Catastrophic Year for Bay Area's OncoMed Continues as Lead Drug Comes Crashing Down in Phase II Study May 8, 2017
By Alex Keown, BioSpace.com Breaking News Staff

REDWOOD CITY, Calif. – Bay Area-based OncoMed is drowning in a flood of bad news. Share prices dropped 17 percent in pre-market trading this morning and continued to fall after the markets opened following reports of a third clinical trial fail this year.

OncoMed said its Phase II front-line cancer drug demcizumab failed to meet its efficacy endpoints when compared to placebo in treating patients with non-squamous non-small cell lung cancer. OncoMed and Celgene had partnered for this trial. This morning, the company said the drug actually performed worse than placebo. No statistically significant differences in efficacy were observed between patients receiving one course or two courses of demcizumab, the company said.

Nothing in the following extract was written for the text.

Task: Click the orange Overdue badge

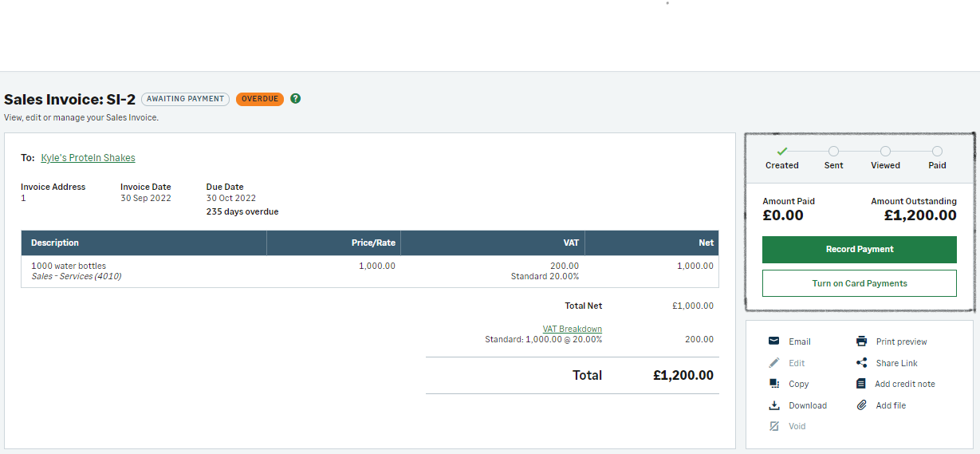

Following OncoMed’s announcement this morning, the company said it was discontinuing the dosing of all patients on the demcizumab trials, including the demcizumab plus Keytruda Phase Ib study it was conducting with Merck . OncoMed said it will conduct a complete program review in the near term with its partner Celgene regarding the most recent failure.

This is the second time in about a month that demcizumab has failed. In April, demcizumab failed to meet endpoints in a phase II trial with pancreatic cancer.

Also, on April 17 the company announced its mid-stage trial of tarextumab (anti-Notch2/3, OMP-59R5) in combination with etoposide and a chemotherapy drug to treat patients with extensive-stage small cell lung cancer showed results that were “undifferentiated from those of chemotherapy plus placebo.” That trial testing demcizumab in combination with Abraxane as a first-line treatment in metastic pancreatic cancer was terminated.

Also in April, Bayer Pharma announced that it opted to terminate its option to license two OncoMed drugs, vantictumab and ipafricept, both first-in-class Wnt pathway inhibitors. Phase 1a and Phase 1b clinical trials, vantictumab and ipafricept have each demonstrated safety and tolerability alone and in combination with standard-of-care chemotherapies in several solid tumors.

In April, OncoMed slashed half its workforce in an effort to focus its finances on three clinical-stage programs. The terminations left the company with 54 employees. With another failed trial, pink slips may be handed out again at the beleaguered company. This morning the company said that as of March 31, cash and short-term investments totaled $156.9 million. Paul Hastings, OncoMed’s chairman and chief executive officer, said the company has about two years-worth of financing to continue development of its pipeline.

“We continue to drive forward our strong immuno-oncology R&D pipeline, including anti-TIGIT, wholly-owned GITRL-Fc trimer, and our novel undisclosed immuno-oncology discovery programs–as well as advancing programs in our Celgene collaboration to $98 million in potential opt-in payments within the next two years,” Hastings said in a statement.

Earlier this year, the company began enrollment of patients in two Phase 1b clinical trials of anti-DLL4/VEGF bispecific antibody (OMP-305B83), now known as navicixizumab, plus standard-of-care chemotherapy for the treatment of second-line colorectal and platinum-resistant ovarian cancers. The company also enrolled patients in a Phase Ia single-agent study of OncoMed’s anti-TIGIT antibody (OMP-313M32).

Shares of OncoMed are currently trading at $3.64 as of 10:15 a.m. Share prices had hit a low of $3.25 this morning.